Goal:
Answer these questions using the article on broadband subsidies.
(a) Which agency administers the Affordable Connectivity Program?
(b) What minimum download speed does the Administration treat as a sufficiently high-speed plan?
(c) Which five companies does the final paragraph name?

Page:
[BEGIN]

The fund and subsidy itself isn’t new, and you may at some point have signed up through the FCC, which administers the Affordable Connectivity Program and others. There’s been kind of a procession of easily confused and questionably overlapping assistance programs, but don’t think too hard about it. Check if you’re eligible here and see if your broadband provider is participating, and make the request — you could be paying $30 less next month.
It’s worth noting that the definition of “affordable” and “broadband” are somewhat in flux, not to say dispute, but the Biden administration has a pretty progressive informal definition for the purposes of this and other programs:
…the Biden-Harris Administration asked participating internet service providers to either reduce prices and or raise speeds to offer ACP-eligible households a high-speed internet plan for no more than $30/month. For these purposes, the Administration views a sufficiently high-speed plan as one that offers download speeds of at least 100 Megabits per second everywhere that the provider’s infrastructure is capable of it. That’s fast enough for a typical family of four to work from home, do schoolwork, browse the web, and stream high-definition shows and movies. In addition, the Administration asked providers to offer such plans with no fees and no data caps.
One hundred megabits is a great benchmark for a family connection, $30 is a fair price and having no caps (though this is far from universal) is an important ask as well — if you’ve got three or four people using streaming as their main form of entertainment and meetings, you’d be surprised how fast a terabyte gets eaten up. And with the matching $30 subsidy, the bill pretty much evaporates.
All the companies listed here went for it, and between Comcast, Frontier, Spectrum, Cox and Verizon alone, that’s a pretty large proportion of the country already.

[END]

Source material:
[BEGIN]

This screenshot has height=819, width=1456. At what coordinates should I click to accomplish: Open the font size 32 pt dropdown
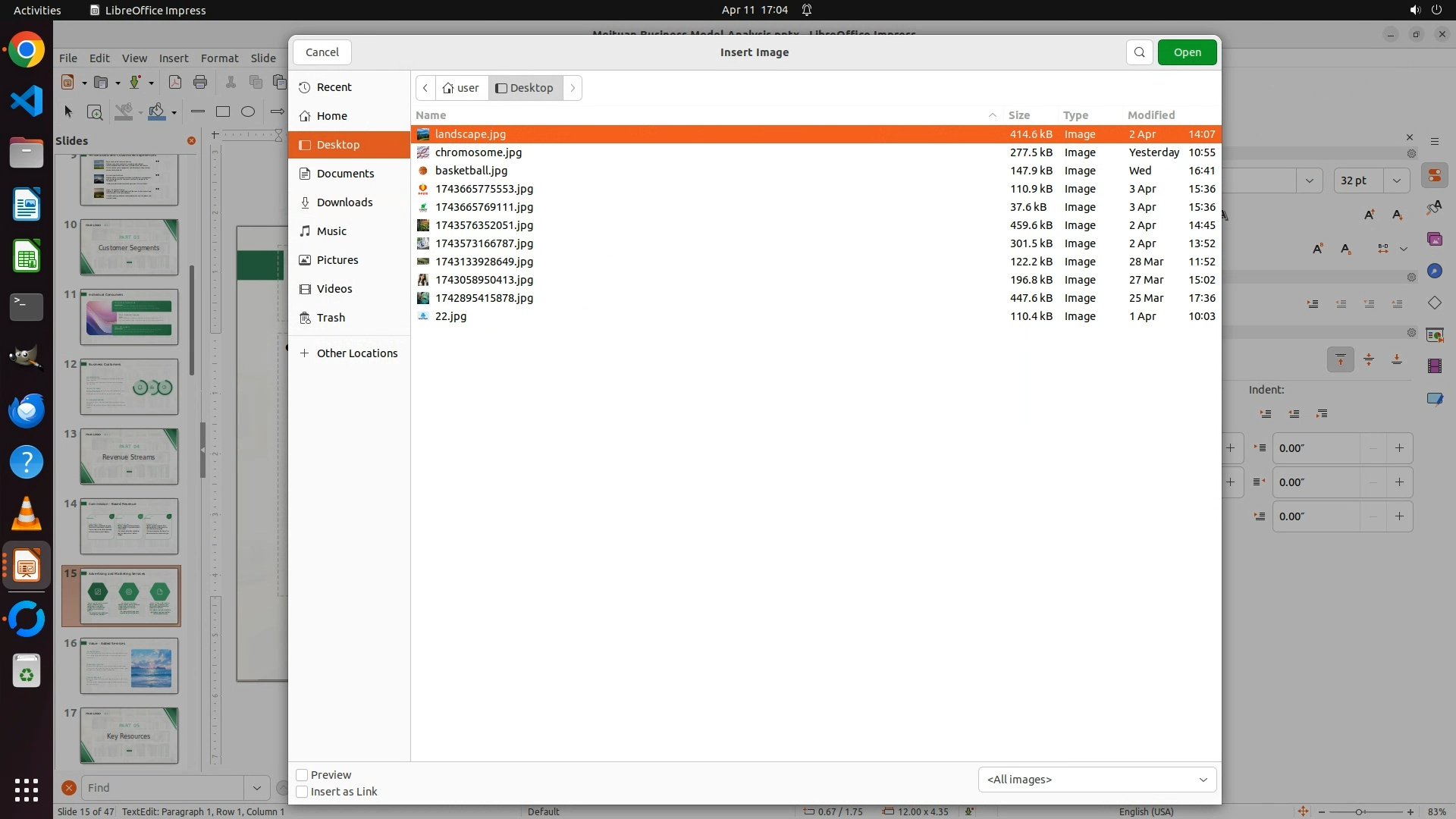pyautogui.click(x=1396, y=180)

[END]

Written response:
(a) The FCC.
(b) At least 100 Megabits per second.
(c) Comcast, Frontier, Spectrum, Cox and Verizon.